- Task
Please check each statement against the article on following the Ahlulbayt below and mark it yes or no, quoting the words of the article that decide it. 1. The article says the Ahl Sunnah scholars concede that their teachings differ from the practices of the Imams. 2. The article calls the simplest method a search for a direct correlation between the Imams' practices and the teachings of the Ahl Sunnah. 3. The article names the Shias as the only group historically confirmed to have followed the guidance of Imam Alee and the Imams of the Ahlulbayt.

In this article we will seek to look into whether there is indeed any truth in their claim that they follow the Ahlubayt (a.s).  The simplest way to do so is to see if there exists any direct correlation between the practices of the Imams (a.s) from the Ahlulbayt (a.s) and the teachings of the so called 'Ahl Sunnah'.  Whilst the Ahl Sunnah scholars will vigorously insist that they do, the ground reality is very different, and we will evidence that their teachings are in direct conflict with those of the Prophet Muhammad (saw) and the blessed Ahlulbayt (a.s) that thus undermines their claims of adhering to the two weighty things.  The harsh truth is rather than adhere to blessed Imams (a.s) they are aloof from them, that has in consequence caused them to be led astray, a direct consequence of their failure to adhere to Hadeeth Thaqlain (Two weighty things) to the letter. Historically speaking the only group that have been confirmed to have followed the guidance of Imam Alee (a.s) and the Imams (a.s) of the Ahlulbayt (a.s) are the Shias. Even our opponents have attested this reality.

- Supplied material
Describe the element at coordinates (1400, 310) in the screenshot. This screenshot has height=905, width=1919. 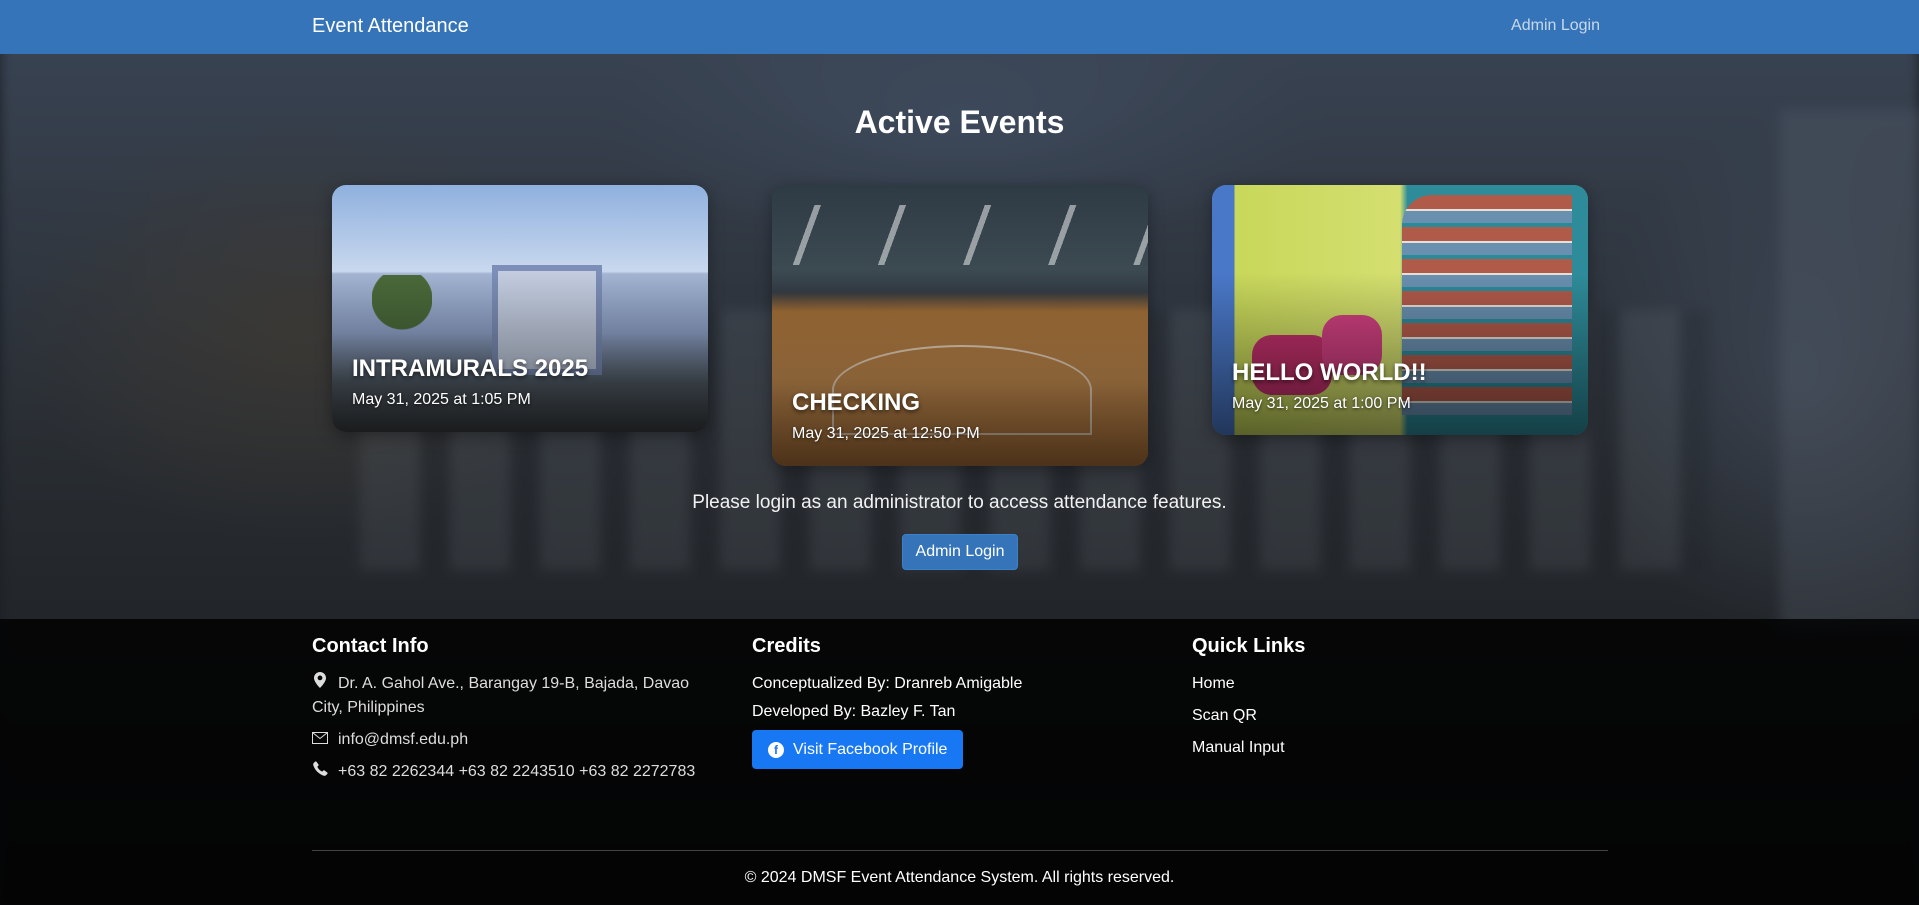
I see `event-card: HELLO WORLD!! May 31, 2025 at 1:00 PM` at that location.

- Exercise response
1. No: "Whilst the Ahl Sunnah scholars will vigorously insist that they do"
2. Yes: "The simplest way to do so is to see if there exists any direct correlation between the practices of the Imams (a.s) from the Ahlulbayt (a.s) and the teachings of the so called 'Ahl Sunnah'."
3. Yes: "Historically speaking the only group that have been confirmed to have followed the guidance of Imam Alee (a.s) and the Imams (a.s) of the Ahlulbayt (a.s) are the Shias."